2.2.1 Zahnbehandlungsangst/Zahnbehandlungsphobie

Trotz der in der Zahnmedizin fortgeschrittenen schmerzfreien oder zumindest schmerzarmen Behandlungsmöglichkeiten unter Lokalanästhesie stellt die Zahnbehandlung für viele Patienten eine unangenehme und bedrohliche Situation dar. 60 – 80% der Allgemeinbevölkerung geben ein Angstgefühl vor dem Zahnarztbesuch an, 20 % gelten dabei als hoch ängstlich und 5 % leiden unter einer Zahnbehandlungsphobie und meiden jeglichen Zahnarztbesuch. Diese leiden nach der ICD-10 unter einer Angsterkrankung, die Zahnbehandlungsphobie (F40.2).
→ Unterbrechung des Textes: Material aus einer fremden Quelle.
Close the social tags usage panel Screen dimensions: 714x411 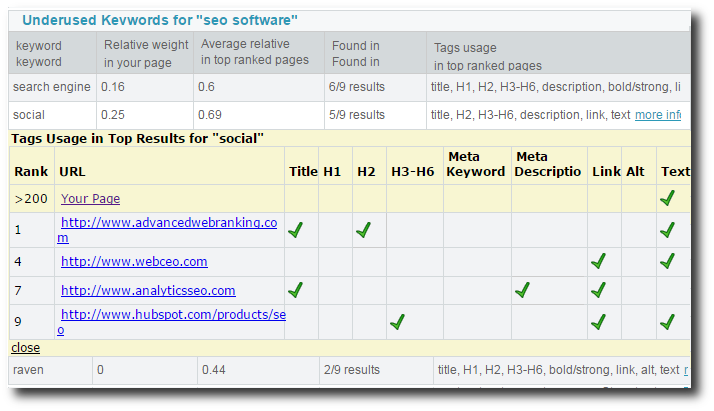[x=26, y=348]
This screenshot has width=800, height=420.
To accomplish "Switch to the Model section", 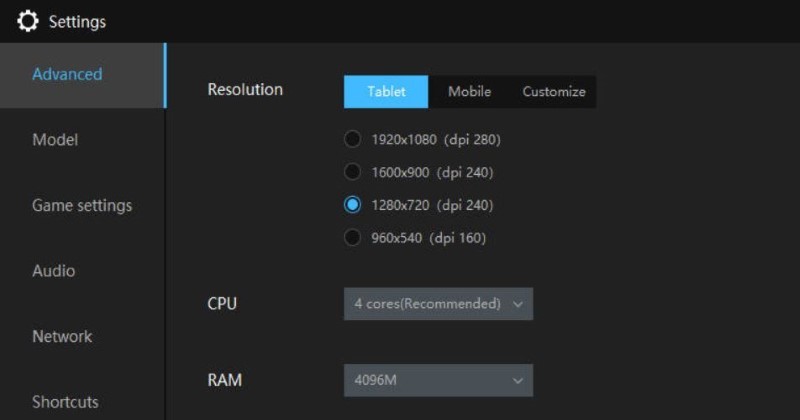I will [55, 140].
Davon abzugrenzen ist die Zahnbehandlungsangst als Sammelbegriff für alle psychologischen und physiologischen Ausprägungen eines mehr oder weniger starken, aber nicht krankhaften Gefühls, das bei vermeintlicher oder tatsächlicher Bedrohung im Zusammenhang mit einer Zahnbehandlung oder damit einhergehender Stimuli auftritt. Die krankhafte Zahnbehandlungsphobie dagegen zählt als spezifische Phobie zu der Gruppe der einfachen Phobien (Jöhren, 1999) und geht mit einem so hohen Angstausmaß einher, dass regelmäßige Zahnarztbesuche vermieden werden. Als Angst auslösende Stimuli können alle Objekte oder Situationen dienen, die mit der Zahnbehandlung assoziiert sind. Wie bei der Entstehung aller anderen Angststörungen kann auch bei der spezifischen Phobie der Übergang von der normalen zur pathologischen Angst fließend sein.

Zahnbehandlungsangst entsteht meistens durch das Zusammenwirken mehrerer Faktoren:

Die häufigste Ursache für die Entwicklung der Zahnbehandlungsangst, -phobie stellen traumatische Erlebnisse während der Zahnbehandlung dar (Lindsay &

Jackson, 1993).

Die Unsicherheit, ob während der Behandlung Schmerzen auftreten werden, kann zu einer Erwartungsangst unterschiedlicher Ausprägung führen. Viele Patienten erwarten in irgendeiner Form Schmerzen während der zahnärztlichen Therapie, auch wenn die Wahrscheinlichkeit, dass Schmerzen auftreten werden, sehr gering ist (Wardle, 1982). Auch neutrale Reize, die in raum-zeitlicher Nähe zu einem schmerzauslösenden Reiz auftreten (z.B eine Injektion), können über klassische Konditionierung selbst als konditionaler Stimulus angstauslösend werden (Jöhren &

Margraf-Striksrud, 2002).

Nicht allein die Zahnbehandlung sondern auch Erzählungen aus dem sozialen Umfeld können zu unterschiedlich stark ausgeprägter Zahnbehandlungsangst führen. Vor allem die Familie ist entscheidend bei der Entwicklung der Angst vor zahnärztlicher Behandlung beteiligt (Kleinknecht, 1973). Der drohende Verlust der Selbstkontrolle und das damit verbundene Gefühl ausgeliefert zu sein, unbekannte und unvorhersehbare Abläufe bei der Zahnbehandlung als auch die biologische Disposition der betroffenen Personen, mit Angst zu reagieren, sind weitere wichtige Bedingungen für die Entstehung von Zahnbehandlungsangst (Jöhren, 1999). Auch Eigenschaften und Verhaltensweisen des Zahnarztes und des gesamten zahnärztlichen Kontextes sind bei Überlegungen zur Entstehung und Vermeidung von Angstgefühlen nicht zu vernachlässigen (Jöhren & Margraf-Striksrud, 2002).